À allure réelle de semi, un coureur amateur ne vide pas suffisamment ses réserves de glycogène pour heurter le mur. Le semi reste un effort d’environ 1 h 30 à 2 h 30 où les réserves musculaires tiennent. La fatigue ressentie en fin de semi relève quasi toujours du « faux mur » : déshydratation, foulée moins économique, allure mal calibrée. Un coureur qui réussit régulièrement ses semis sans casser dans les derniers km a un bon socle pour préparer son premier marathon.

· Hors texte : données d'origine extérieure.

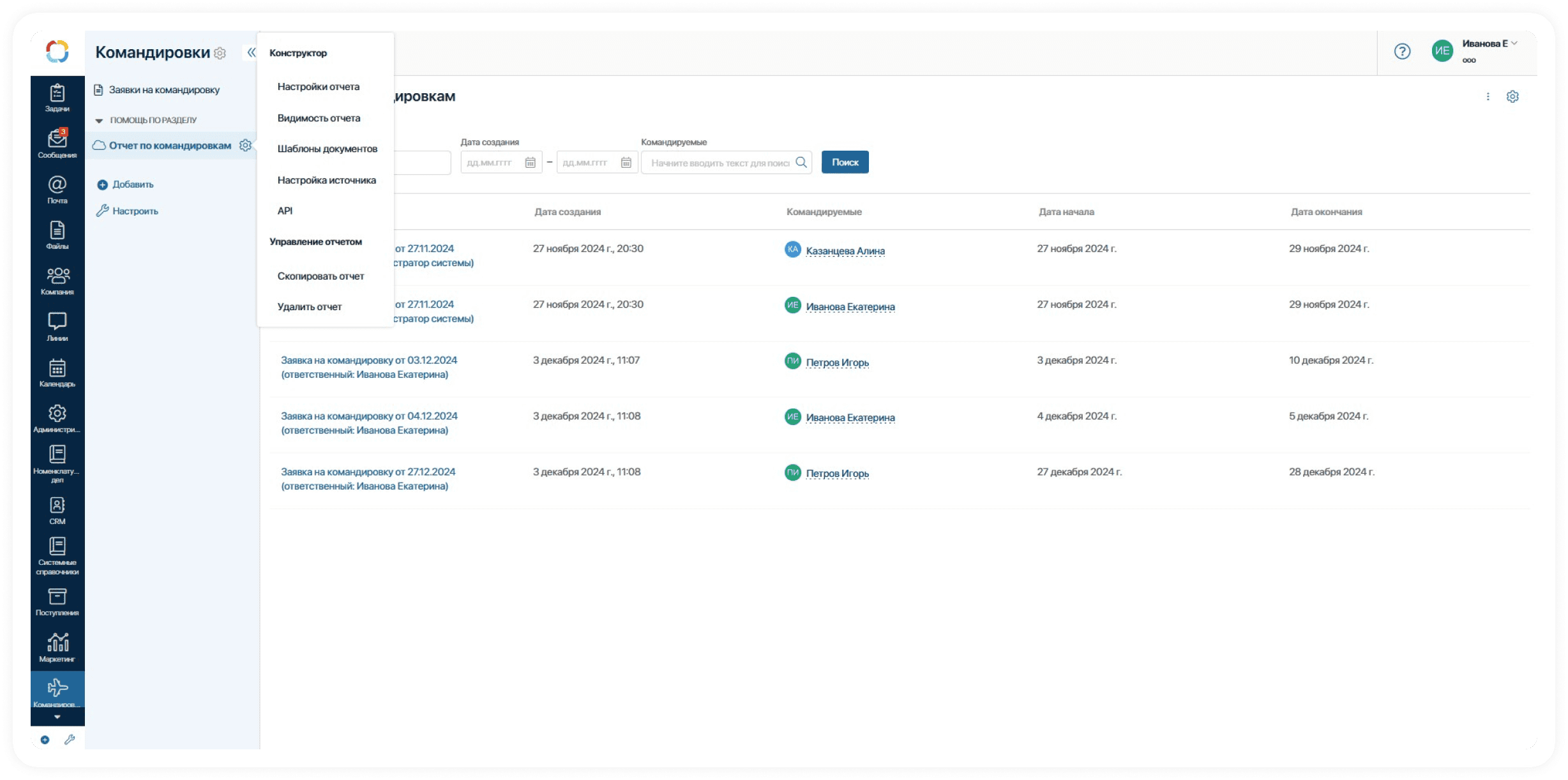Collapse the side panel with double chevron
The width and height of the screenshot is (1568, 780).
(251, 52)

Le mur en trail : pourquoi il disparaît

En trail, l’allure moyenne est très inférieure à celle d’un marathon route, ce qui réduit la consommation de glycogène par minute. Le coureur trail utilise davantage les lipides dès le départ. De plus, les variations de terrain et les phases de marche en montée sollicitent des groupes musculaires différents, ce qui répartit la fatigue. Le « mur » classique du 30e km disparaît, mais cède la place à d’autres défaillances spécifiques : casse musculaire en descente, fatigue digestive sur les efforts >5 h.

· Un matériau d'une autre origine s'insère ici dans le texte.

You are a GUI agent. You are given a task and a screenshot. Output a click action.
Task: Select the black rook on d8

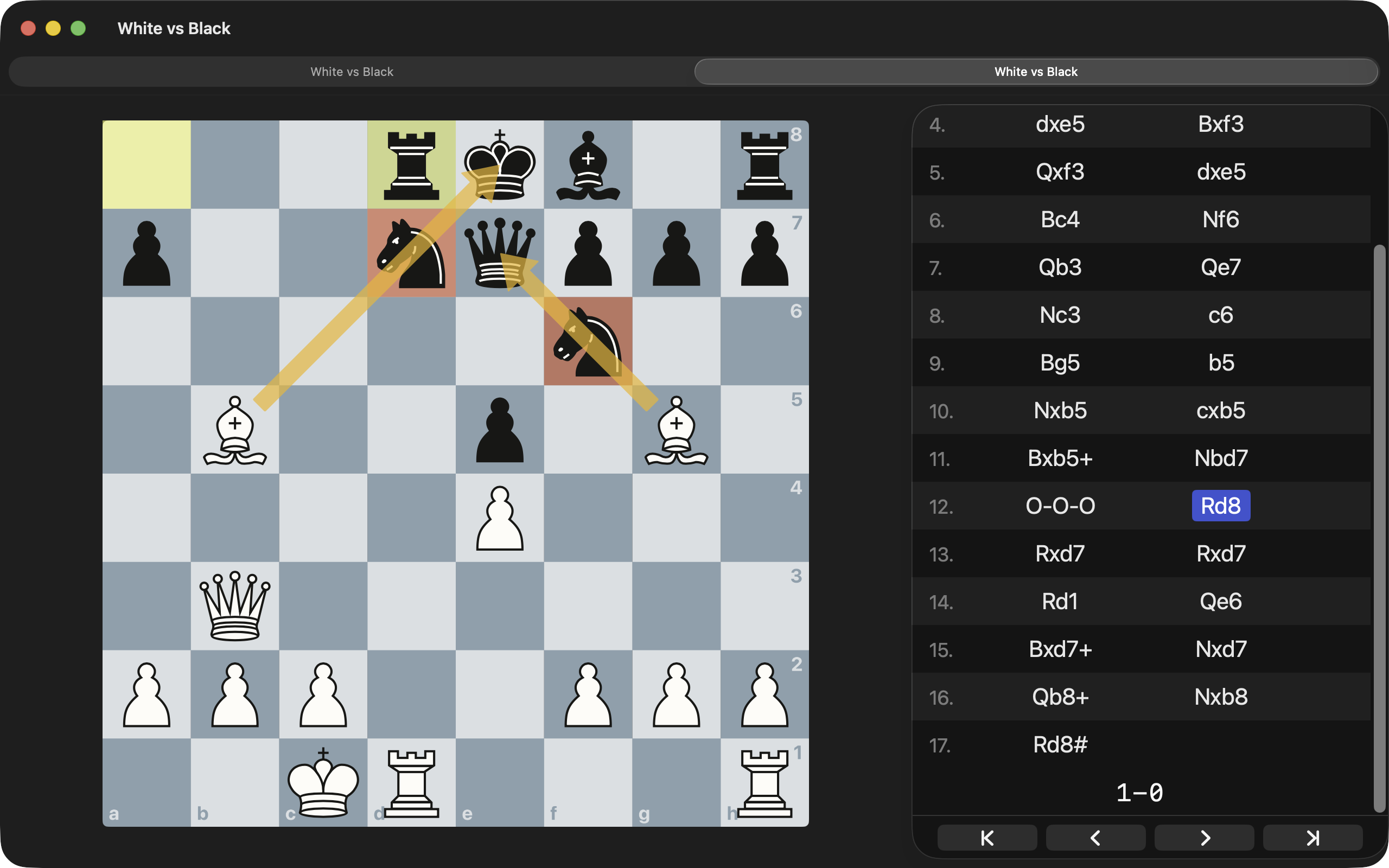click(x=411, y=165)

Le mur en ultra : déplacé au-delà du 50e km

En ultra (50 km, 80 km, 100 km), les coureurs rencontrent plutôt des défaillances décalées vers la zone 50-70 km, liées à l’épuisement digestif et à la fatigue centrale. Ce ne sont plus des panne sèches de glycogène mais des saturations de signalisation : le corps refuse de continuer même si les apports énergétiques sont corrects. La stratégie diffère totalement de celle du marathon route.

Verdict expert

Le mur du marathon n’est pas une fatalité. C’est un phénomène prévisible, dont la probabilité dépend du chrono visé, du pacing, de la sortie longue maximale, du ravitaillement et de l’expérience. Les coureurs qui le subissent ont presque tous au moins un de ces leviers mal exécuté. Construire une stratégie cohérente sur les quatre — entraînement, nutrition pré-course, gestion en course, mental — réduit drastiquement le risque. Si le mur survient malgré tout, le pire est l’arrêt brutal : ralentir, sucrer, fractionner mentalement permet de finir dans une majorité de cas.

Questions fréquentes

C’est quoi le mur dans un marathon ?
Le mur est une défaillance brutale qui survient le plus souvent entre le 30e et le 35e kilomètre. Le coureur perd 30 à 60 secondes au km en quelques minutes, avec une sensation de jambes coupées. Il combine épuisement progressif du glycogène musculaire, fatigue centrale et transition métabolique vers les lipides — moins efficaces pour soutenir l’allure cible.
Quels sont les symptômes du mur du marathon ?
Trois symptômes typiques : chute brutale de l’allure malgré le même effort perçu, sensation de jambes coupées ou bloquées, parfois brouillard mental ou vertiges (signe d’hypoglycémie associée). Des signaux faibles peuvent apparaître dès le 25e km : effort qui devient anormalement coûteux, foulée moins économique.
Comment ne pas avoir le mur au marathon ?
Quatre leviers cumulatifs : effectuer au moins deux sorties longues de 30-32 km en préparation, suivre un régime hyperglucidique 36-48 h avant la course, prendre un gel énergétique toutes les 25-30 minutes pendant la course, et surtout respecter strictement son allure marathon dans les 10 premiers kilomètres. Un pacing maîtrisé seul réduit déjà fortement le risque.
Quand arrive le mur du marathon ?
Le plus fréquemment entre le 30e et le 35e km chez les coureurs amateurs. Cette plage correspond à l’épuisement du glycogène musculaire à allure marathon. Chez les coureurs très entraînés, le seuil peut être repoussé au-delà du 38e km grâce au sparing effect qui préserve les réserves de glycogène.
Le mur est-il inévitable ?
Non. L’étude Smyth (2021) sur plus de 4 millions de résultats montre que 72 % des hommes et 83 % des femmes terminent leur marathon sans heurter le mur au sens objectif (ralentissement net en fin de course). Une bonne préparation — entraînement, nutrition, gestion d’allure — déplace fortement les statistiques en votre faveur.
Faut-il abandonner si on heurte le mur ?
Par défaut non. Sauf en cas de douleur thoracique, vertiges intenses, perte de coordination ou vomissements répétés. Sinon, ralentir de 30 à 60 secondes au km, prendre des sucres rapides, fractionner mentalement par kilomètre et continuer en endurance basse permet de finir dans la grande majorité des cas. L’abandon doit rester une décision médicale, pas émotionnelle.